Compile by running make, which effectively does: 
	gcc  -o HX711 HX711.c gb_common.o

Run it like so:

First time

./hx711 

It will display a bunch of stuff:

root@bare-rasberripi:~/hx711# ./hx711
0 0 0 0 0 0 0 0 0 0 0 0 0 0 0 0 0 0 0 0 1 1 1 0 1 1 1 1 1 1 0 0 n:       7672     -
0 0 0 0 0 0 0 0 0 0 0 0 0 0 0 0 0 0 0 0 1 1 1 1 1 0 1 1 1 1 1 0 n:       8060     -

*SNIP* 

0 0 0 0 0 0 0 0 0 0 0 0 0 0 0 0 0 0 0 0 1 1 1 1 1 1 0 1 1 1 1 1 n:       8126     -
0 0 0 0 0 0 0 0 0 0 0 0 0 0 0 0 0 0 0 0 1 1 1 1 1 0 1 1 1 1 1 1 n:       8062     -
0 0 0 0 0 0 0 0 0 0 0 0 0 0 0 0 0 0 0 0 1 1 1 1 1 1 1 0 0 1 1 1 n:       8142     -
8038

The final number is the 2nd average after throwing out out of range readings.

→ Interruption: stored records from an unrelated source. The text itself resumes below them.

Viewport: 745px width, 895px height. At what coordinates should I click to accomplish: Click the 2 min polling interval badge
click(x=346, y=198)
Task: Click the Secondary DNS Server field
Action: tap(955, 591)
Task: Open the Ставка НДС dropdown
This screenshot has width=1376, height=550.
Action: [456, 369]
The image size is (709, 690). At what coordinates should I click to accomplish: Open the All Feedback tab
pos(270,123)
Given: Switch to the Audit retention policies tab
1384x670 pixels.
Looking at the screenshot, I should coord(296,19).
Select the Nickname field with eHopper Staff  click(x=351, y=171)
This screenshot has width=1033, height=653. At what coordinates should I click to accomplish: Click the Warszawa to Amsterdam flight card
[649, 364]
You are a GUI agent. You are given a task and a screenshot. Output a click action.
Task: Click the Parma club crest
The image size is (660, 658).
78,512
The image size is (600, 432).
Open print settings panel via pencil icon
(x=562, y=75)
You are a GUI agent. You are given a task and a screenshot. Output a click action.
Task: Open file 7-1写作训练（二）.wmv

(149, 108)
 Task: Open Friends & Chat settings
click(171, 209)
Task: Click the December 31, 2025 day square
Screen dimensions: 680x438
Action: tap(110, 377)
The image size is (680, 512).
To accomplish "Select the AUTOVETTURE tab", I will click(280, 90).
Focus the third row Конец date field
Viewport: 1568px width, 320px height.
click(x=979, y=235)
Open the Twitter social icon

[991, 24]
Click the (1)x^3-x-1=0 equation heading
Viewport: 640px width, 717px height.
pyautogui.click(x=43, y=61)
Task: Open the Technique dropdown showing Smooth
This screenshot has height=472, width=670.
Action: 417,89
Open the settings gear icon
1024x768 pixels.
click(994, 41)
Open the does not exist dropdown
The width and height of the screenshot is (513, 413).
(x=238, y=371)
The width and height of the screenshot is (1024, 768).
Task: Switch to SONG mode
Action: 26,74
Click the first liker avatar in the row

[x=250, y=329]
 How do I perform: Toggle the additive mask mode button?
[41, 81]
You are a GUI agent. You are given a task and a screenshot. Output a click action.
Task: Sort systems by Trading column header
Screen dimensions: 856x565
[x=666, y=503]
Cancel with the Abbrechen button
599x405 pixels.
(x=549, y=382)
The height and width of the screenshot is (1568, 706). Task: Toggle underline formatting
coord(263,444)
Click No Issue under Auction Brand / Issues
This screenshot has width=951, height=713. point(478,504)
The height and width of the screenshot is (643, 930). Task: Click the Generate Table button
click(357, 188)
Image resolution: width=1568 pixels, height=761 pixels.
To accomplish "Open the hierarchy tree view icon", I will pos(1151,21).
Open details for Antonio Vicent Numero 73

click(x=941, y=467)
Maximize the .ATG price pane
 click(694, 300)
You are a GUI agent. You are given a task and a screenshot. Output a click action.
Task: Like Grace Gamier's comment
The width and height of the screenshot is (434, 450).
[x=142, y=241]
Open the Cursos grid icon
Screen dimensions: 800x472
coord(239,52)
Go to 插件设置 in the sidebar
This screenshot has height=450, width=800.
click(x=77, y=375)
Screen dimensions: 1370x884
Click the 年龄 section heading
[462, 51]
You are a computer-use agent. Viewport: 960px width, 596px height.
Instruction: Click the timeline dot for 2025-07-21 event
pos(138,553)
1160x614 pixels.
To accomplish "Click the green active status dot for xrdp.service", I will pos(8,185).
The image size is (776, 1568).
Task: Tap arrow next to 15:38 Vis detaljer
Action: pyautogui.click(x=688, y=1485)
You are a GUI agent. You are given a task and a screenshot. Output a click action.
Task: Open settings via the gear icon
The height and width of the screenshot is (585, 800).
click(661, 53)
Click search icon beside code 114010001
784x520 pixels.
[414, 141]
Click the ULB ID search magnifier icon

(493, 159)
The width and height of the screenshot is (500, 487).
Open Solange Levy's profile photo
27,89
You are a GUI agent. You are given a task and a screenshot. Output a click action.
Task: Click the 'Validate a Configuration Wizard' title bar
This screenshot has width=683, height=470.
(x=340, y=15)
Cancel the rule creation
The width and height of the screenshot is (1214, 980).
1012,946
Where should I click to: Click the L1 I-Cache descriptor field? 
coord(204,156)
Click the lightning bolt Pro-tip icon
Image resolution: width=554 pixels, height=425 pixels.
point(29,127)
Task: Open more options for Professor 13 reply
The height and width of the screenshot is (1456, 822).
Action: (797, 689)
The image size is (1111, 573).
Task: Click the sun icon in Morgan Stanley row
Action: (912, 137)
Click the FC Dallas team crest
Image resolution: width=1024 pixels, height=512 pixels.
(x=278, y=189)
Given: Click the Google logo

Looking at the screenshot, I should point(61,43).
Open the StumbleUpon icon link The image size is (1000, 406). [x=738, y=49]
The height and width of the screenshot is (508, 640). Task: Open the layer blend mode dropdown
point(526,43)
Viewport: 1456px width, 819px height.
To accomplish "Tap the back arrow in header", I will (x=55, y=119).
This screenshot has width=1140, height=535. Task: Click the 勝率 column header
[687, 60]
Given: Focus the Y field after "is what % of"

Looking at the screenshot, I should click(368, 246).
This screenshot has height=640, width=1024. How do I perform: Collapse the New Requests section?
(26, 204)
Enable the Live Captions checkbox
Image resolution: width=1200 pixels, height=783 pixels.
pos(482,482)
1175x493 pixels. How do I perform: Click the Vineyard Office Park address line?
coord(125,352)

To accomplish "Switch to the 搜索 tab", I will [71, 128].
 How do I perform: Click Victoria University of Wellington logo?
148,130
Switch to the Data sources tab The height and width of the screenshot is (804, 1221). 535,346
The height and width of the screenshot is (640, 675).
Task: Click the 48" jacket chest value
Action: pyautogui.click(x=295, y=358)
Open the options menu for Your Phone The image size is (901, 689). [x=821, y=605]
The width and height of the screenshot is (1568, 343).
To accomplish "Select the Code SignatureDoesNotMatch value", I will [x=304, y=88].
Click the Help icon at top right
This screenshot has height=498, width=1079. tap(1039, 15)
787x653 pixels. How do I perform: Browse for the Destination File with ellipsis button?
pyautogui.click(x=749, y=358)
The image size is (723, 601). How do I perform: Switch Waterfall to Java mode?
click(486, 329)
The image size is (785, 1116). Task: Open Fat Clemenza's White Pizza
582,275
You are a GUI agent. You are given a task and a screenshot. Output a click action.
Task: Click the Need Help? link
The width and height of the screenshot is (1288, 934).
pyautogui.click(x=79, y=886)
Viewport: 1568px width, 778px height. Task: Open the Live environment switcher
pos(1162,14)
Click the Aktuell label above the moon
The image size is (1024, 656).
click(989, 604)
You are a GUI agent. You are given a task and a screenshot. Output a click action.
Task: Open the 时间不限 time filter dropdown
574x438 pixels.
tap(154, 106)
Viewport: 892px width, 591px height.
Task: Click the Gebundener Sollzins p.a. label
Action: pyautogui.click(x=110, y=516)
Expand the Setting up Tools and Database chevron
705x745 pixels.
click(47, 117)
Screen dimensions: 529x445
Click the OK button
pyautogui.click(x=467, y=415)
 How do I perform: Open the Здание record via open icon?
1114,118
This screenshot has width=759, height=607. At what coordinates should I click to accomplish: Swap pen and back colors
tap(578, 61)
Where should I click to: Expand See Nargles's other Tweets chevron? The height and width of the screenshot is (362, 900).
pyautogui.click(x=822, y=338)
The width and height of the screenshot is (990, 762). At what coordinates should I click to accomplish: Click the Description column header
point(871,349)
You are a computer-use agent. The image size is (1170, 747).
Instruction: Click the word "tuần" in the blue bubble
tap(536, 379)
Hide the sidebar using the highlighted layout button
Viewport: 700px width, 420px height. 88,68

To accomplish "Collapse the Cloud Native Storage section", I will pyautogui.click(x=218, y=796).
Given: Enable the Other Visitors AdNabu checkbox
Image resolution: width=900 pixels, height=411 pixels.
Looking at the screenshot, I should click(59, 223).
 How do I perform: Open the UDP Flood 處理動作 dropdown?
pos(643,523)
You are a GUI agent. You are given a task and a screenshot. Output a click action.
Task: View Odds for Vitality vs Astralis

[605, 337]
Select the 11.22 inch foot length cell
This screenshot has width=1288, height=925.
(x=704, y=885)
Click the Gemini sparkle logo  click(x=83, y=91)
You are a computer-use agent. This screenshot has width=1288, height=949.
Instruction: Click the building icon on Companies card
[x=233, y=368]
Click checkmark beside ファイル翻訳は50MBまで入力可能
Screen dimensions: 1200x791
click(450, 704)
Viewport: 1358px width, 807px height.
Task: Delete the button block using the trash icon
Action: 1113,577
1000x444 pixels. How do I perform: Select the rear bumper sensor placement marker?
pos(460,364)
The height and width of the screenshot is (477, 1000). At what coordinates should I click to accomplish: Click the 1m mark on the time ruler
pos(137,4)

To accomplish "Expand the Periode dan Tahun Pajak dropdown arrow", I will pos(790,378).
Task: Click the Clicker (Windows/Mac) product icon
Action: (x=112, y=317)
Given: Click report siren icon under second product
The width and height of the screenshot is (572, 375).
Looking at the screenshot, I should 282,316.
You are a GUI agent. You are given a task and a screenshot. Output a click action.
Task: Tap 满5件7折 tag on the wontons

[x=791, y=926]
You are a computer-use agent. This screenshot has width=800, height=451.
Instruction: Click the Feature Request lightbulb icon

If there's nothing on the scale, this is the zero, tare, whatever. the number itself is a 24bit representation that comes off the converter.

Running it like so:

root@bare-rasberripi:~/hx711# ./hx711 8038
-66
root@bare-rasberripi:~/hx711# ./hx711 8038
-87
root@bare-rasberripi:~/hx711# ./hx711 8038
-138

With the argument being the average, removes the debug info, and subtracts the 1st argument from the 2nd average. 
Effectively, this is the actual weight reading around 0

In the example above, it is negative, which is entirely normal. The load cell will drift 
depending on temperature and humidity.

To actually be able to convert to any usable reading, you would have to calibrate the scale 
using a known weight. Easiest thing to do is to use water and a measurement cup. Once you have a few readings at uniform increments
you can determine how heavy "1" is. 


some code has been borrowed from the gertboard distribution to define the memory locations for GPIO_SET, CLR, and IN0, gpio setup, etc. 

at the top of HX711.c there two defines:

 #define CLOCK_PIN       31
 #define DATA_PIN        30
 #define N_SAMPLES       64
 #define SPREAD          10

CLOCK pin goes to PD_CLK (pin 11 on HX711, and SCK pin on shield)
DATA  pin goes to DOUT (pin 12 on HX711, and DT pin on shield)
N_SAMPLES is the number of samples read from the board
SPREAD is percentage around the average that defines a valid reading, the readings are averaged twice, first time to get a basic average,
       and 2nd time to get a better average that's within the SPREAD % (over/under).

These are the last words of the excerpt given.